Wild Bioscience, a spinout from the University of Oxford, has raised $60 million (£45 million) in a landmark Series A round led by the Ellison Institute of Technology (EIT) with participation from Oxford Science Enterprises (OSE), Braavos Capital, and the University of Oxford.
The funding marks a significant vote of confidence in the company’s approach to crop resilience – using artificial intelligence to decode genetic traits from wild plants and apply them to modern crops.
How the technology works
Wild Bioscience applies AI to decode the genetic secrets of wild plants – insights refined through millions of years of evolution – and applies them to modern crops to improve yield, resilience, and climate adaptability. Its proprietary data-driven platform identifies key genetic traits from wild species and guides precision breeding for commercial seed development.
Instead of genetic modification, the company uses precision breeding techniques to introduce traits that wild plants have already evolved to survive harsh conditions – drought, heat, poor soil, and pest pressure – into crops that farmers actually grow.
What the founders say
Dr. Ross Hendron, Co-Founder and CEO of Wild Bioscience, said: “Advancing agriculture has limitless potential to help people and the planet. We’re grateful to the Ellison Institute and Oxford Science Enterprises for sharing our vision to accelerate climate-resilient farming at global scale.”
Professor Steve Kelly, Co-Founder and CSO of Wild Bioscience and Head of the Plant Biology Institute at EIT, added: “By combining EIT’s technological strength with Wild’s genetic insights, we aim to reshape sustainable agriculture through the next generation of climate-smart crops.”
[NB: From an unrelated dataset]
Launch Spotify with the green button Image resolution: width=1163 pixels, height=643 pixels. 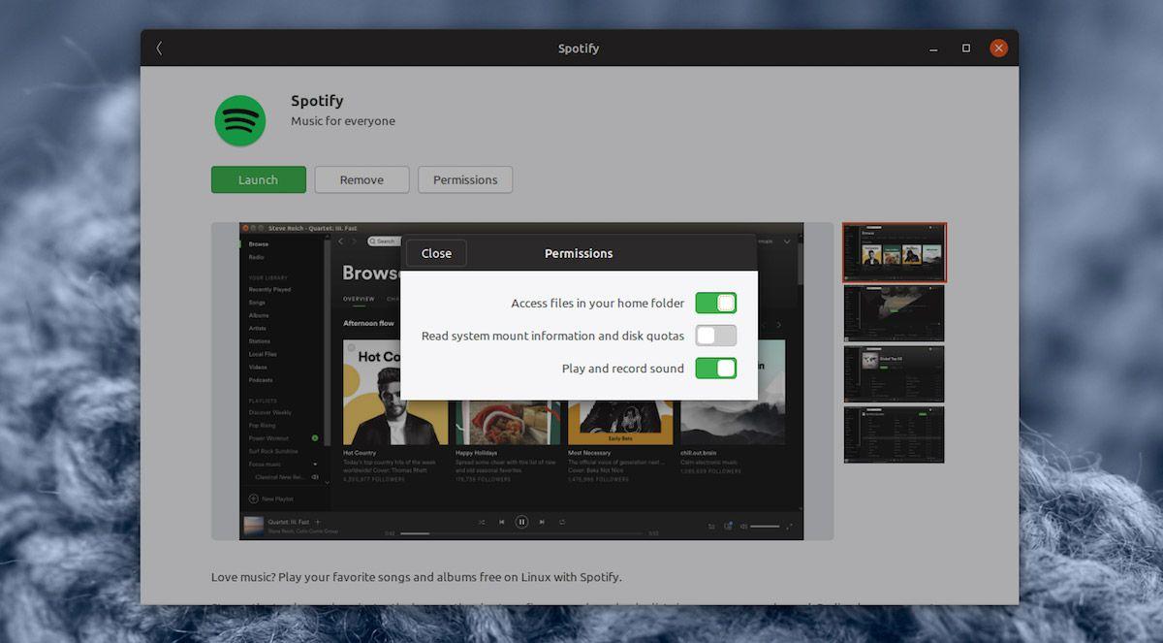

Larry Ellison’s involvement
Larry Ellison, CTO and Chairman of Oracle and Founder of EIT, stated: “Wild Bio is using AI to uncover evolution’s best lessons and translate them into crops that secure food production for the planet. Together, we’re engineering agriculture for resilience and sustainability.”
Ellison’s personal involvement gives the round significant weight. The Ellison Institute of Technology focuses on solving global challenges like climate change and food security – exactly the problems Wild Bioscience is tackling.
What the funds will do
The Series A marks the first joint investment between EIT and OSE, signaling a milestone in Oxford’s innovation ecosystem. The funds will help Wild Bioscience expand its R&D, extend international field trials, and move toward commercial release of its first crop varieties.
For farmers facing increasingly erratic weather, pest pressure, and soil degradation, climate-resilient crops can’t come soon enough. Wild Bioscience’s approach – learning from nature’s own R&D over millions of years – offers a path forward that doesn’t rely on heavy chemical inputs or water-intensive irrigation.
The bigger picture
With global food security under threat from climate change, investors are pouring money into agtech startups that offer real solutions. Wild Bioscience’s $60 million Series A is one of the largest in the European agtech space in recent years.
The challenge now is moving from lab to field – and from field to farm. With EIT and OSE backing them, Wild Bioscience has the resources and credibility to make that leap.